There are a lot of logistical and financial reasons for renting before buying a home in a chosen foreign destination, but one expat feels it’s an important step in establishing expectations and getting to know oneself before making a big commitment. Glynna Prentice moved to Mexico with ideas that were forged by a life in New York and soon found that what she wanted before she moved was not the same as what she wanted after living in Colonial Highlands. Now, she values doing more with less and enjoying benefits of expat life she didn’t even know existed before she arrived, leaving her to think renting first is not always a bad idea. For more on this continue reading the following article from International Living.
Five years into my expat life, I look forward to downsizing.
In fact, I recently bought a small, manageable, lock-and-leave property in Guanajuato, in the Colonial Highlands. It’s a far cry from what I thought I wanted when I first moved to Mexico…
Then, I’d wanted a good-sized house, instead of an apartment as I’d had in the U.S. With a back yard, so I could have a barbecue grill—and so I wouldn’t have to walk the dog anymore.
I also wanted a pool, partly because everyone says that you need one in the hot Yucatán Peninsula—but mostly just because I could. All goodies to enhance my quality of life… goodies that weren’t possible in New York, but which lower-cost Mexico permitted me to have. So I bought a house that had all these things.
Dreams like mine are common among would-be expats. All of us seem to arrive with a wish list—of both tangibles and intangibles—to fulfill. The freedom to wipe the slate clean and start new—and possibly radically different—lives is part of the appeal of moving abroad.
But in hindsight I’ve realized that we don’t exactly arrive abroad baggage-free.
We may believe that we’ve mentally “made the move” and are starting out afresh. (I know that’s what I thought.) We may have the visa papers, the language tapes, and the moving list.
But often we come with our old thinking patterns, based on a lifetime of stay-in-one-place, hold-down-a-9-to-5-job routines. We are influenced by our old life—by its rhythms, customs, and priorities—in ways we can’t imagine and that we’re often not even conscious of.
It can take a year or more to break free of that old way of thinking. And once you have—and have adjusted to your new life abroad—you may find that what you actually want is very different from what you originally thought.
That’s one reason why I suggest that you rent before you buy a property—so that you’re free to embrace the adventures and opportunities that come your way.
Because for most expats, life abroad does live up to their expectations of freedom, opportunity, and adventure. Often it surpasses them. I have met expats who uncovered business opportunities or launched fulfilling new careers in their new lives… opportunities that weren’t even on their radar when they first arrived abroad. I know others who have found love, meeting their perfect match when they least expected it.
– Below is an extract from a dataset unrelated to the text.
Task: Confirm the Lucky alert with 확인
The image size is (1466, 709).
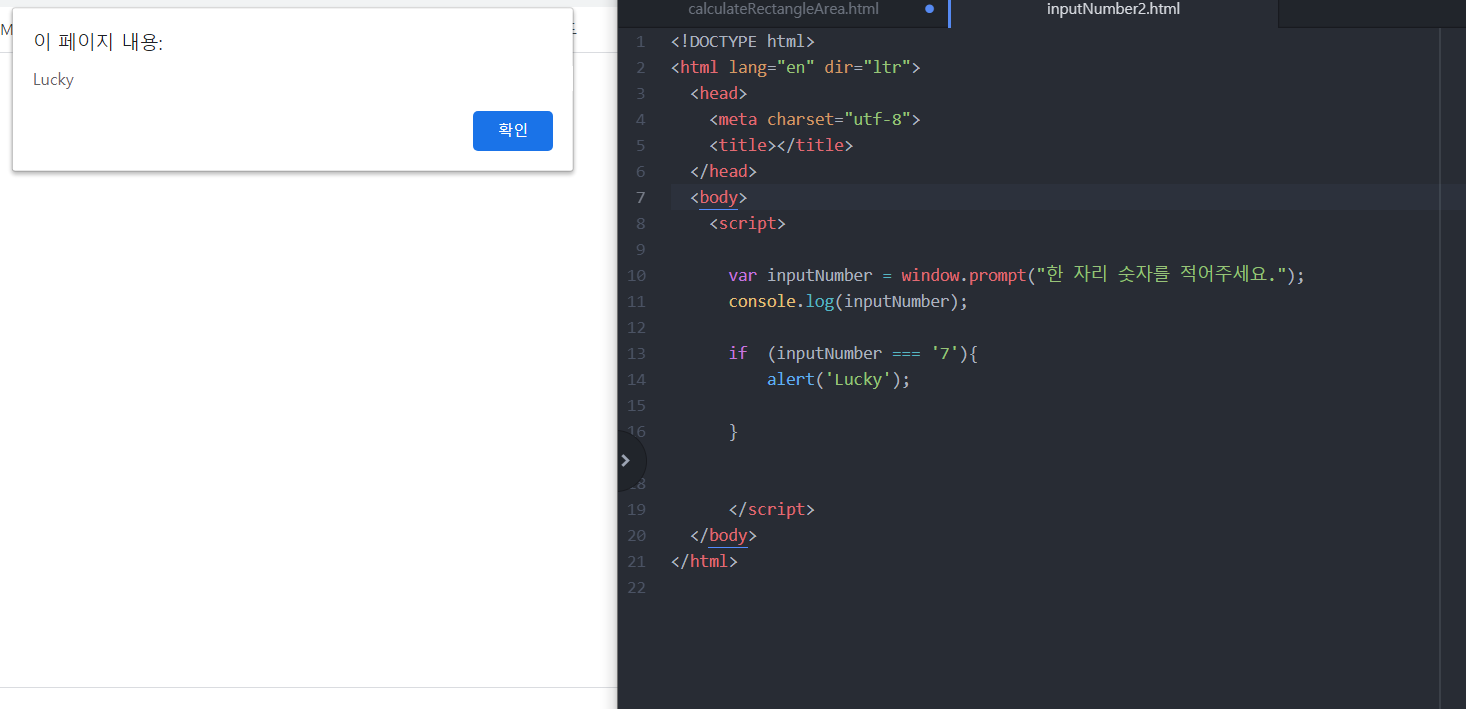Action: (x=512, y=131)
And it’s always easier to pursue those opportunities when you’re not tied down by large investments.
The accepted wisdom is that renting before you buy a home gives you time to get to know a place, so you can decide if it suits you. The deeper truth, though, is that it gives you time to know yourself….
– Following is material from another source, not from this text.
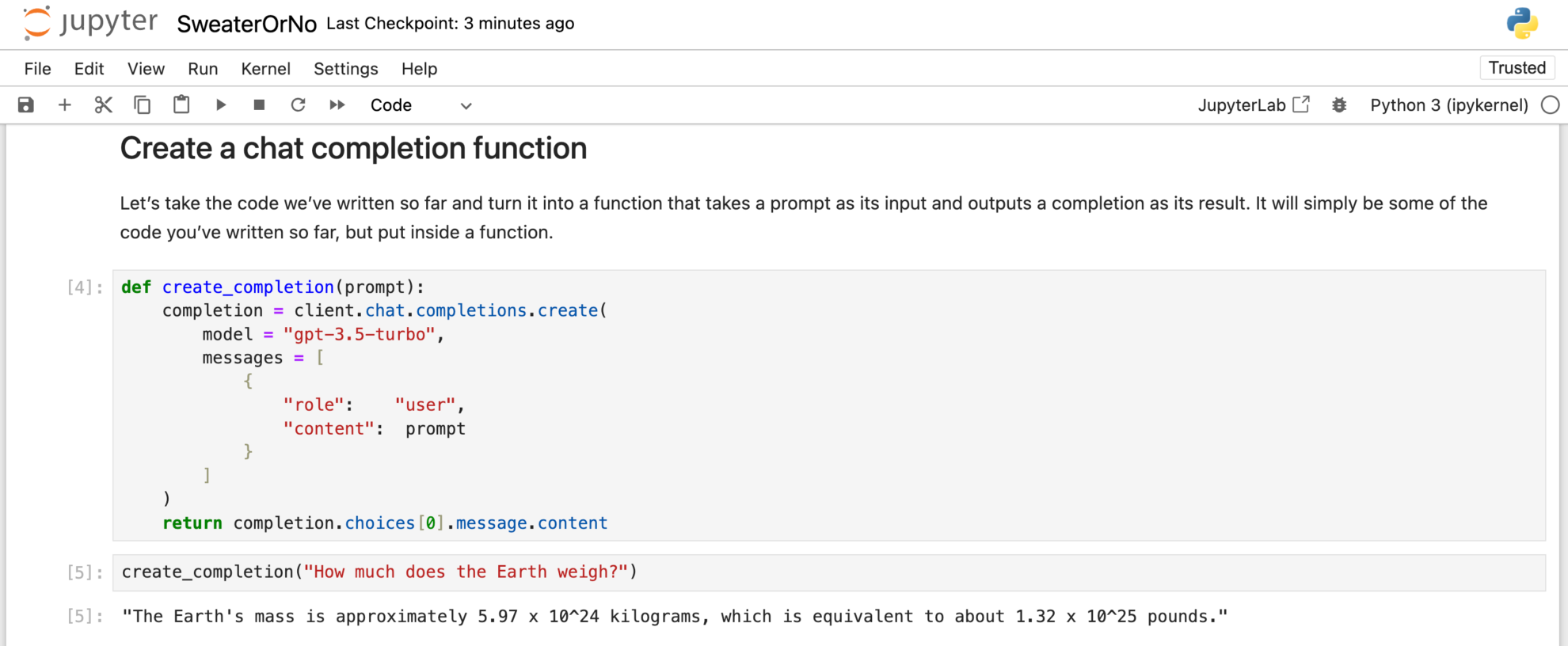Restart the kernel

(x=298, y=105)
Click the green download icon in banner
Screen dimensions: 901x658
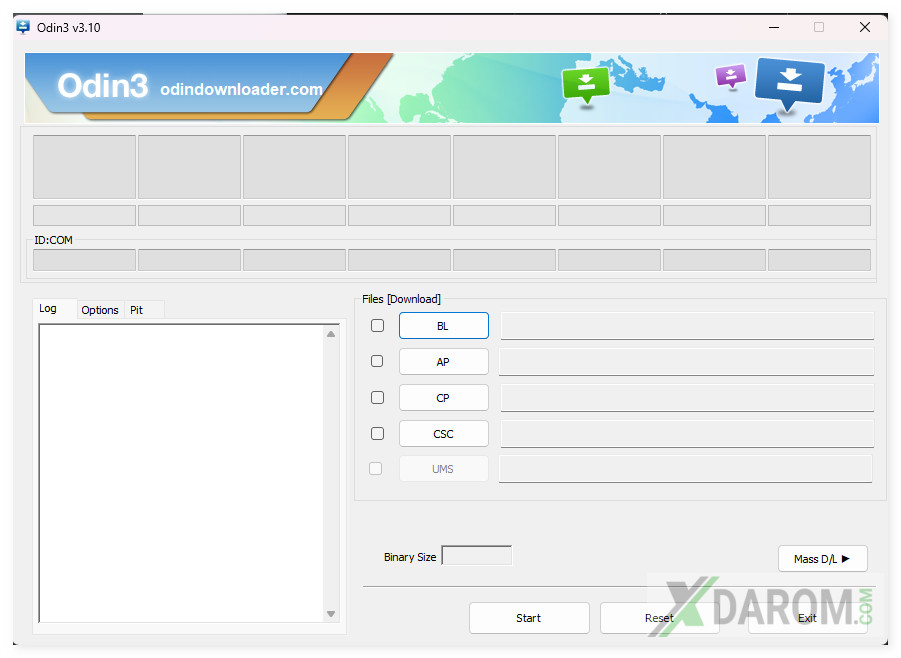coord(585,85)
That’s not to say that making a lifestyle decision—like buying a house—based on the “old” you is a mistake. You may find that it fits your new life perfectly. Even if it doesn’t, there’s almost nothing that can’t be fixed, sold, or otherwise disposed of eventually. But it is worth noting that you, and what you think you want, will likely change once you move abroad.
That this happens shouldn’t be surprising. In moving abroad, after all, you’ve set your life on a new, vastly different trajectory from what it would have been if you’d stayed at home. From that point on, life is all wonderfully unexplored territory….
I’ve enjoyed my big house—though for totally different reasons than why I originally bought it. I love its convenient location and friendly neighborhood, for instance, and all the green parks nearby.
I love to sit by my pool, especially in the evening or for entertaining. But I seldom actually swim in it since I discovered the usually-empty, Olympic-sized community pool that’s a 10-minute walk away. It costs me $2 a swim, which based on monthly usage is less than the maintenance on my own pool, with none of the hassle.
I never bought that barbecue grill. Instead, I’m happy to make do with the griddle on my stove. And while my dog, Pippin, enjoys the back yard, she still insists on her daily walks.
In short, I’ve discovered that I prefer unencumbered convenience to material goodies. That for me, a high quality of life is having less and doing more. And that my dog, who prefers the fleeting but real-time pleasure of a peripatetic sniff-fest through our neighborhood to a sterile stroll in her private back yard, had the right idea—at least for us.
Moving abroad—which stripped away the distracting background noise and clutter of my workaday life “back home”—allowed me to realize these truths about myself more quickly than I might have done otherwise.
The life lessons you glean from your move abroad may be different from mine. But I’ll bet dollars to donuts that, a year or so after the move, you’ll be scratching out the wish list you came with and writing out a new one.